ROB HEDELT reviews movies and TV shows, and is a columnist for The Free Lance-Star. You can email him at email@example.com.
Young star Sheilene Woodley makes “The Fault in Our Stars” a sweet, though tragic romance
It’s tough to create a sweet romance about two teens falling in love while dying of cancer.
Yet that’s just what’s accomplished in “The Fault in Our Stars,” the much-beloved young adult book about a girl with cancer who meets the love of her life at a cancer-support group.
Though the script tries to be far too glib at times, typically in the dialogue for the young male lead (Ansel Elgort as Gus), the strength of the tale—romance is precious when time is too—powers the film past that.

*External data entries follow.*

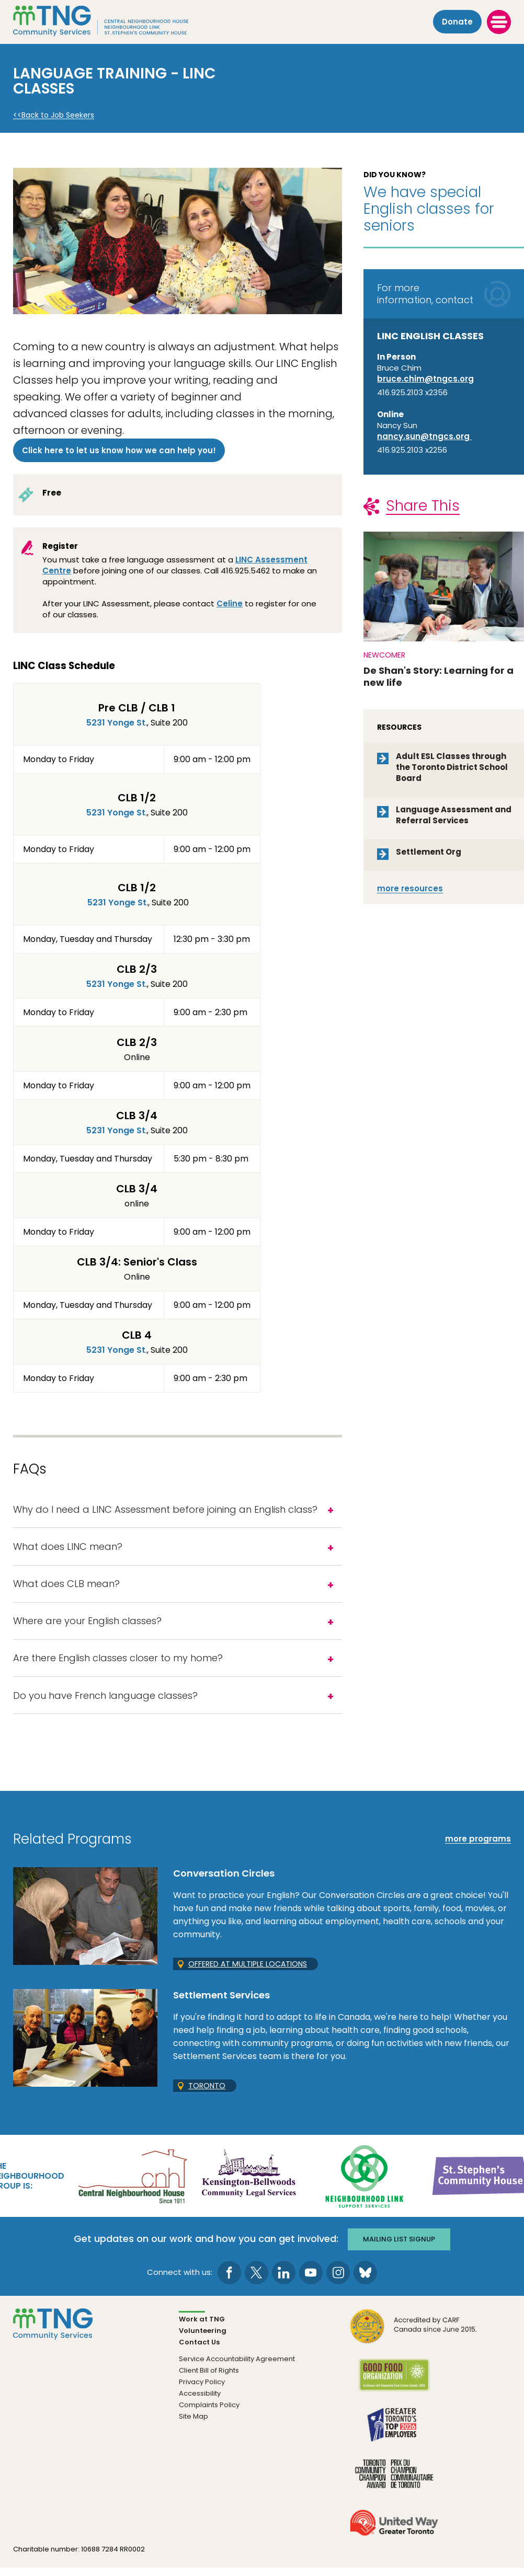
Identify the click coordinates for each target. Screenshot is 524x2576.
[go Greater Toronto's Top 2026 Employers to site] (394, 2439)
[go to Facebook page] (229, 2280)
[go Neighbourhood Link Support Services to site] (365, 2184)
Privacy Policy (202, 2390)
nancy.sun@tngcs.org (424, 436)
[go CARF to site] (413, 2340)
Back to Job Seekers (57, 115)
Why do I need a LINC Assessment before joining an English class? (165, 1509)
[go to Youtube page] (311, 2280)
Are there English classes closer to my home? (118, 1664)
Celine (230, 603)
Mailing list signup (399, 2247)
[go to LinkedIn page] (283, 2280)
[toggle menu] (499, 21)
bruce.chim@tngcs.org (425, 378)
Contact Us (199, 2350)
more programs (478, 1847)
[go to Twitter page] (256, 2280)
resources (410, 888)
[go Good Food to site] (394, 2390)
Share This (423, 506)
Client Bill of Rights (209, 2378)
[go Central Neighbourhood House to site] (132, 2184)
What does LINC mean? (67, 1548)
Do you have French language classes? (105, 1703)
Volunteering (202, 2338)
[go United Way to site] (394, 2537)
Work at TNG (202, 2327)
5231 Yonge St (115, 723)
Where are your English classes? (87, 1625)
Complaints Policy (209, 2413)
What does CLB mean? (66, 1587)
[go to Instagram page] (338, 2280)
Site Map (193, 2424)
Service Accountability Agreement (237, 2367)
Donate (457, 21)
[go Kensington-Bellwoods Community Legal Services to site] (248, 2184)
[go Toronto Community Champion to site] (394, 2488)
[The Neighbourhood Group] (115, 21)
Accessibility (200, 2401)
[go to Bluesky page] (365, 2280)
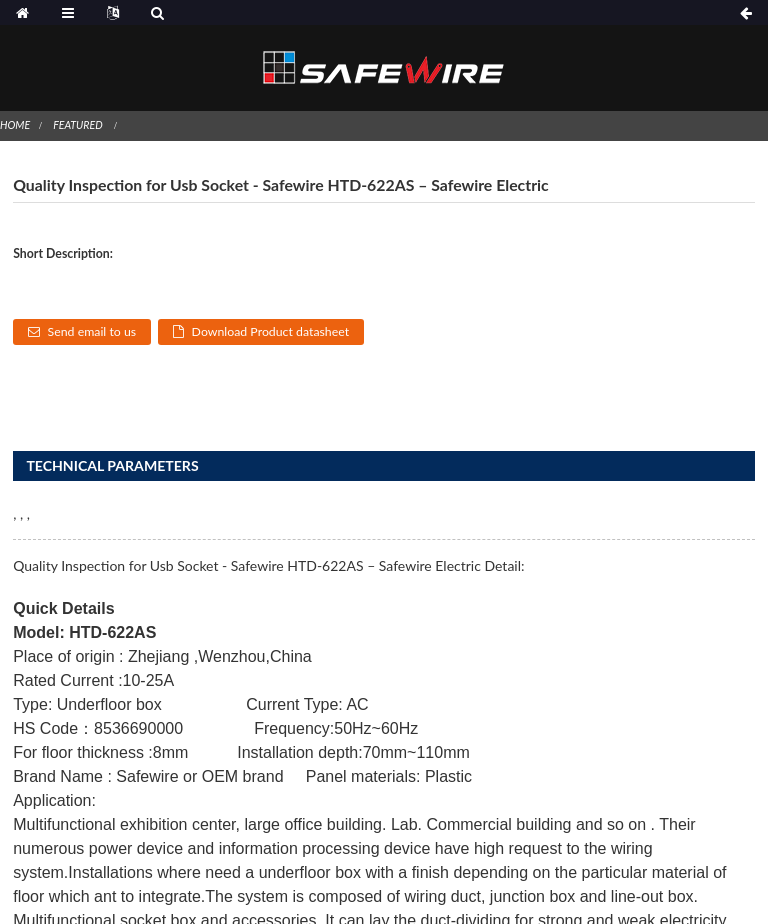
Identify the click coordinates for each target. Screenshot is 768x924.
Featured (77, 125)
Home (15, 125)
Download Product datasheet (271, 331)
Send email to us (92, 331)
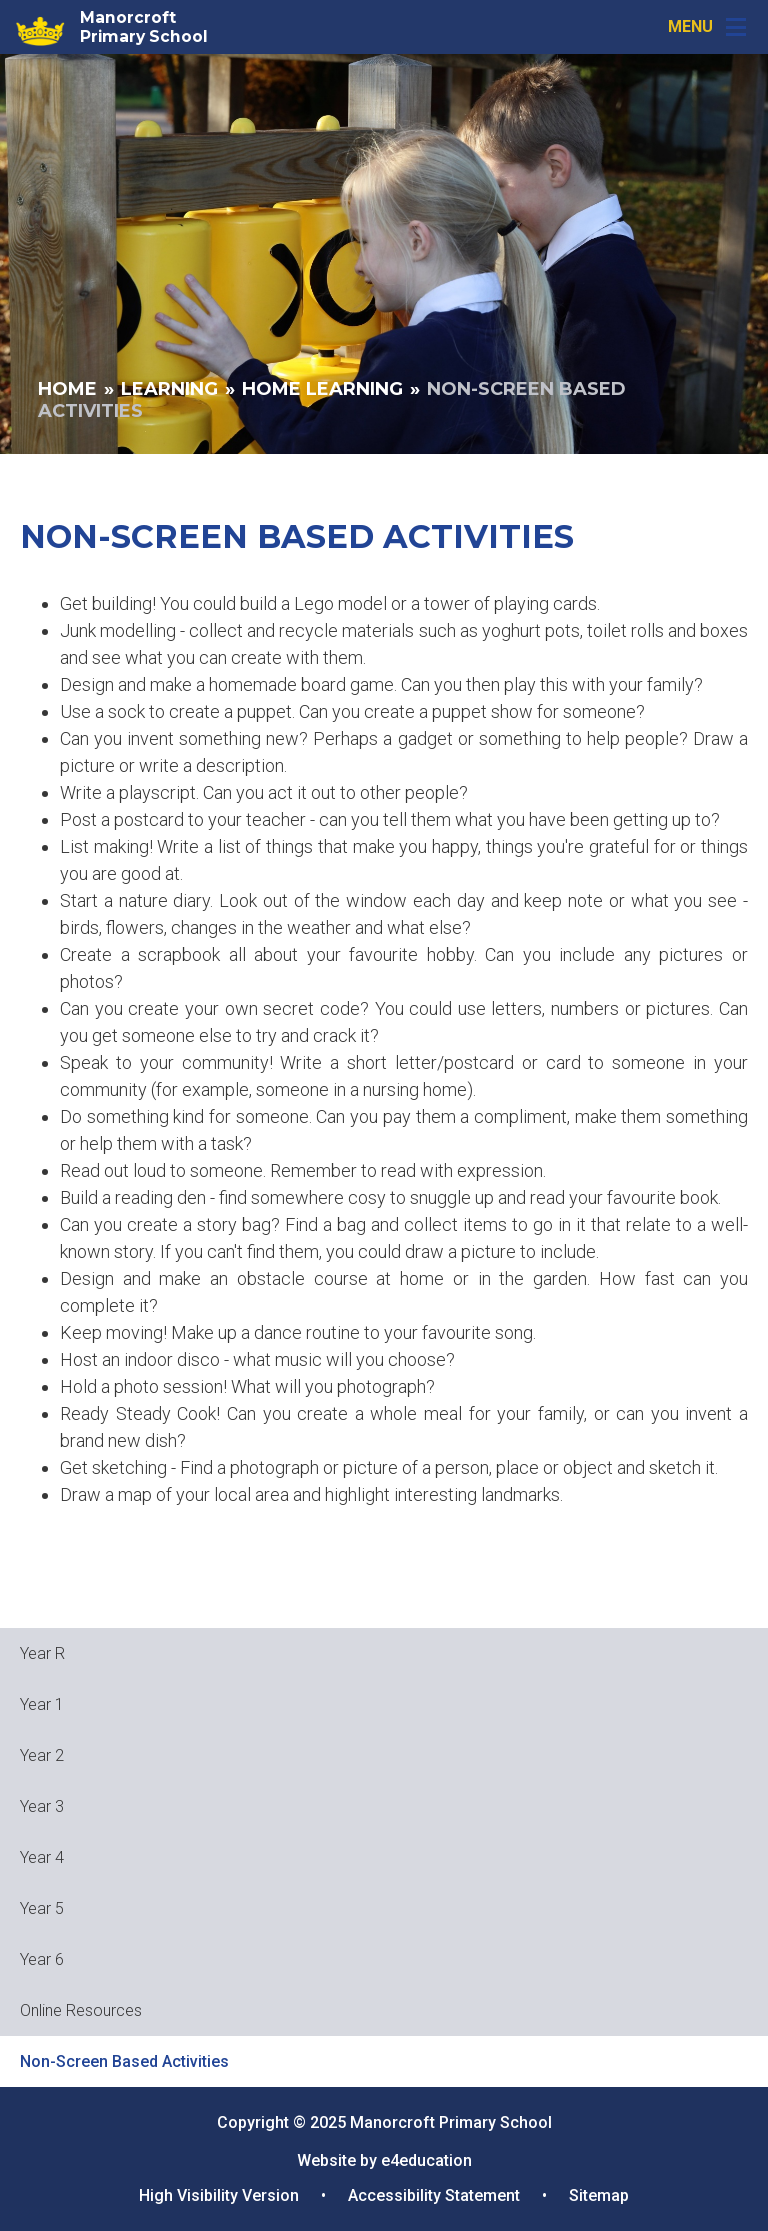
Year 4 (42, 1857)
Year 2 (42, 1755)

None of that would be so touching and avoid clichés the way it does if it wasn’t for the performance of Shailene Woodley as Hazel.
She plays the young girl with stage 4 cancer with an anger and yet a grace, with bitterness about dying but with a determination to live to the extent she can.
The underlying theme of the film—even those with terminal illness can live, love and experience much in lives sadly cut short—really is driven home in the way Woodley’s Hazel Grace blossoms in love.
She’s an amazing young actress, with a talent to cut through all the bull to convey real, honest emotions. In some moments, the way her character is moved by real love is simply breathtaking.
The movie deserves a bit of criticism for making these terminal patients’ romance feel a bit too rosy. But then, the alternative would have been to make it so much a downer that few would have wanted to see it.
Instead, it’s a movie that focuses on the magic the two young people feel for each other, while never totally shying away from the painful truth that neither of them have long to live.